● **PASSAGE TO READ**
Although an inflamed tendon in her hand hampered her writing, Cather managed to finish a substantial part of a novel set in Avignon, France. She had titled it Hard Punishments and placed it in the 14th century during the reign of Antipope Benedict XIV. She was elected a fellow of the American Academy of Arts and Sciences in 1943. The same year, she executed a will that prohibited the publication of her letters and dramatization of her works. In 1944, she received the gold medal for fiction from the National Institute of Arts and Letters, a prestigious award given for an author's total accomplishments.

Cather was diagnosed with breast cancer in December 1945 and underwent a mastectomy on January 14, 1946. By early 1947, her cancer had metastasized to her liver, becoming stage IV cancer. On April 24, 1947, Cather died of a cerebral hemorrhage at the age of 73 in her home at 570 Park Avenue in Manhattan. After Cather's death, Edith Lewis destroyed the manuscript of Hard Punishments according to Cather's instructions. She is buried at the southwest corner of Jaffrey, New Hampshire's Old Burying Ground, a place she first visited when joining Isabelle McClung and her husband, violinist Jan Hambourg, at the Shattuck Inn. Lewis was buried alongside Cather some 25 years later.

==Writing influences==
Cather admired Henry James's use of language and characterization. While Cather enjoyed the novels of several women—including George Eliot, the Brontës, and Jane Austen—she regarded most women writers with disdain, judging them overly sentimental. One contemporary exception was Sarah Orne Jewett, who became Cather's friend and mentor. (Note: Some sources describe the relationship using stronger language: as Cather being Jewett's protégé. Either way, Jewett's remarkable influence on Cather is evidenced not only by her commitment to regionalism, but also by Cather's (perhaps overstated) role in editing The Country of the Pointed Firs.) Jewett advised Cather of several things: to use female narrators in her fiction (even though Cather preferred using male perspectives), to write about her "own country" (O Pioneers! was dedicated to Jewett), and to write fiction that explicitly represented romantic attraction between women. (Note: Jewett wrote in a letter to Cather, "with what deep happiness and recognition I have read the "McClure" story,—night before last I found it with surprise and delight. It made me feel very near to the writer's young and loving heart. You have drawn your two figures of the wife and her husband with unerring touches and wonderful tenderness for her. It makes me the more sure that you are far on your road toward a fine and long story of very high class. The lover is as well done as he could be when a woman writes in the man's character,—it must always, I believe, be something of a masquerade. I think it is safer to write about him as you did about the others, and not try to be he! And you could almost have done it as yourself—a woman could love her in that same protecting way—a woman could even care enough to wish to take her away from such a life, by some means or other. But oh, how close—how tender—how true the feeling is!") Cather was also influenced by the work of Katherine Mansfield, praising in an essay Mansfield's ability "to throw a luminous streak out onto the shadowy realm of personal relationships."

● **TO DO**
Reproduce everything in the passage on Cather, from "Cather was diagnosed" down to "25 years later.".

[Dataset items]
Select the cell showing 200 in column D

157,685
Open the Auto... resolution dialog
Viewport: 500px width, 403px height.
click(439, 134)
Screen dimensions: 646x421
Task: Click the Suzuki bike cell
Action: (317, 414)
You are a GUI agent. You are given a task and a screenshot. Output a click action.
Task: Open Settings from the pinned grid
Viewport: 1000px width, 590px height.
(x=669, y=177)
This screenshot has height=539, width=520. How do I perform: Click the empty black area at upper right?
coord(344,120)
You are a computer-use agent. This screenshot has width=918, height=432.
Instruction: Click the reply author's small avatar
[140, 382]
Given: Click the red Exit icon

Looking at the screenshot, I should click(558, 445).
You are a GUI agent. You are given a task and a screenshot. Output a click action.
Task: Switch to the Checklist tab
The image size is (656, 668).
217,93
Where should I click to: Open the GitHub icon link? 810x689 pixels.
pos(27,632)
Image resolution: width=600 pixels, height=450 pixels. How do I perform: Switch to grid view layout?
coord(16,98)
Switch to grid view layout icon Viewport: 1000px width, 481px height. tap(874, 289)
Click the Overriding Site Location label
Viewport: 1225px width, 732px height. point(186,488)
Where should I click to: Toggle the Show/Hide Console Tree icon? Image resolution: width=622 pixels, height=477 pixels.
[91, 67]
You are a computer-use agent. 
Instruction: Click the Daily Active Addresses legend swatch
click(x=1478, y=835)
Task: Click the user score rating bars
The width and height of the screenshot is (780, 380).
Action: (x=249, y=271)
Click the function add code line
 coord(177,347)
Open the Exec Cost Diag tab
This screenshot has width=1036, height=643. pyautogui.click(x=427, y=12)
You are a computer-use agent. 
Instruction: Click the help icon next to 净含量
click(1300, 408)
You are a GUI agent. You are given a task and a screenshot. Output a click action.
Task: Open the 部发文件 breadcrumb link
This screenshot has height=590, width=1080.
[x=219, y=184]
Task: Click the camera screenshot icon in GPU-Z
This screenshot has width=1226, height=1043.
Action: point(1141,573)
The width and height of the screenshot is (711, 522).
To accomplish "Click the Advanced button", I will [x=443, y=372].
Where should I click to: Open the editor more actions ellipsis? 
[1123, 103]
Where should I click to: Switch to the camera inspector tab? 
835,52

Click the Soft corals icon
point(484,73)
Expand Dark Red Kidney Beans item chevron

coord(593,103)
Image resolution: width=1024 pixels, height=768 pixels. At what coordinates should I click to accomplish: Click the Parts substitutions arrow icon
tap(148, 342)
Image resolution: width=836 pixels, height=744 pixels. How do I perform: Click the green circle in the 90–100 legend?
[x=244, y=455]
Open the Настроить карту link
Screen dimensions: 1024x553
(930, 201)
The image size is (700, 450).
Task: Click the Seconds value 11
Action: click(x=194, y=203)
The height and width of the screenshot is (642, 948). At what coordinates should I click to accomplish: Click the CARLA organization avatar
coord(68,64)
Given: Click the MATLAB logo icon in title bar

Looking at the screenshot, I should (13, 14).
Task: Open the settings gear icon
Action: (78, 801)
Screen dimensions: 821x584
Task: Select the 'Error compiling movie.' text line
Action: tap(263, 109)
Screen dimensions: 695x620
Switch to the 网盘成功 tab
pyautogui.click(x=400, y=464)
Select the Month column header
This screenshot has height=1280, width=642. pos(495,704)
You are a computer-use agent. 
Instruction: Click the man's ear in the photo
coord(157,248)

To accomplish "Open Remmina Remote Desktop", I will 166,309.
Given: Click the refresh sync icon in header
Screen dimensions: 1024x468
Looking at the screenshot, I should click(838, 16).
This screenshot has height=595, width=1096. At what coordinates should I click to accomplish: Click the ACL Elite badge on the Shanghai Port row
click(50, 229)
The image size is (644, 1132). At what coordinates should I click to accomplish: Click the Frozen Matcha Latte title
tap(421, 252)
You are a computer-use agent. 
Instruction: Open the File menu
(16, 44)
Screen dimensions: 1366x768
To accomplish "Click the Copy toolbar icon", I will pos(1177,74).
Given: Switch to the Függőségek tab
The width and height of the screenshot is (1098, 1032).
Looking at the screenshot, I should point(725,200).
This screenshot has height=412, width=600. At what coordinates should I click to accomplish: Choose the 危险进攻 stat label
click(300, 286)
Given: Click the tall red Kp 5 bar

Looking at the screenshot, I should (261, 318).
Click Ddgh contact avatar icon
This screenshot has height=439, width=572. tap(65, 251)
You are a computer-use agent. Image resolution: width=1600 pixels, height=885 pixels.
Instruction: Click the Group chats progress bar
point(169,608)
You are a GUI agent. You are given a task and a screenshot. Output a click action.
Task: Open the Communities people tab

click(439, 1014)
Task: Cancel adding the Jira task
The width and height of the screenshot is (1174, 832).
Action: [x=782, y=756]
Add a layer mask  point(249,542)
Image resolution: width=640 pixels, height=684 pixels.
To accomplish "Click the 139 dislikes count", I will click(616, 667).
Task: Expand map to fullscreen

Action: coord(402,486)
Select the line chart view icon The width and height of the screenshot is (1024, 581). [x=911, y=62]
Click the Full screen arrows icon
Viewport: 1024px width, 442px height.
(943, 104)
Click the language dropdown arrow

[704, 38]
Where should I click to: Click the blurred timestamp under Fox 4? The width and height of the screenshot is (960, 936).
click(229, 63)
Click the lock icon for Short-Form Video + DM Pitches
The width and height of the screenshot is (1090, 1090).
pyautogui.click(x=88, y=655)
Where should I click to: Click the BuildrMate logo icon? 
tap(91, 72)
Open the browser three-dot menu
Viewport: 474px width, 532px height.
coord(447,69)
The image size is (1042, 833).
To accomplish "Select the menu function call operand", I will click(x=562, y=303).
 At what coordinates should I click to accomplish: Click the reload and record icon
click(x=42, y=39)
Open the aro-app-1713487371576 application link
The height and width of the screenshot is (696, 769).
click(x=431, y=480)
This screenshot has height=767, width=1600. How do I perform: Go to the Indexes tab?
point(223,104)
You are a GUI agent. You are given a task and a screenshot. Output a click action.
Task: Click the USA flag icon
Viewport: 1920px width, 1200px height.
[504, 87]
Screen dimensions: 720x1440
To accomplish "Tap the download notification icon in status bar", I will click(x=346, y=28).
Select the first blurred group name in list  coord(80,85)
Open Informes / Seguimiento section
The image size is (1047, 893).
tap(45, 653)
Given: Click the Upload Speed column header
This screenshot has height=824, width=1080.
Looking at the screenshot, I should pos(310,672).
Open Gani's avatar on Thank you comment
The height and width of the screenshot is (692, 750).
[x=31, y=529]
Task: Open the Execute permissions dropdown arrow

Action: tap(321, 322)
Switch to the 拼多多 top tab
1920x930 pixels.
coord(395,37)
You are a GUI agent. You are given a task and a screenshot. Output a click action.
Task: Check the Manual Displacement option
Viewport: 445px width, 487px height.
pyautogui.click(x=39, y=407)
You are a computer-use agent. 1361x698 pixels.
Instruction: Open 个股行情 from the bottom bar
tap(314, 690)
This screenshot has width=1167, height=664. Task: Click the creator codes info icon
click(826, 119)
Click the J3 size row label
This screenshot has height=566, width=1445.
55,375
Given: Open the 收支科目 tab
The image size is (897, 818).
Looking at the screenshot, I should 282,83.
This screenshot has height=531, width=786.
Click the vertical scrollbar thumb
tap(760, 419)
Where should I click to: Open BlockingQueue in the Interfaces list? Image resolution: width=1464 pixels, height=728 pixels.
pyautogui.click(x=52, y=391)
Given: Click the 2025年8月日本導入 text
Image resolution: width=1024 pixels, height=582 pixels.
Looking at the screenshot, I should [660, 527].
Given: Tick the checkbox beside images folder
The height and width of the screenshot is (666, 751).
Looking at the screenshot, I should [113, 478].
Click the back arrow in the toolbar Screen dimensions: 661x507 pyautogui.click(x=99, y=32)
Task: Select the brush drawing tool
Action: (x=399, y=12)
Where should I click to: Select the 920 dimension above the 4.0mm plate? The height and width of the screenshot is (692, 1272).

● **WRITTEN SOLUTION**
Cather was diagnosed with breast cancer in December 1945 and underwent a mastectomy on January 14, 1946. By early 1947, her cancer had metastasized to her liver, becoming stage IV cancer. On April 24, 1947, Cather died of a cerebral hemorrhage at the age of 73 in her home at 570 Park Avenue in Manhattan. After Cather's death, Edith Lewis destroyed the manuscript of Hard Punishments according to Cather's instructions. She is buried at the southwest corner of Jaffrey, New Hampshire's Old Burying Ground, a place she first visited when joining Isabelle McClung and her husband, violinist Jan Hambourg, at the Shattuck Inn. Lewis was buried alongside Cather some 25 years later.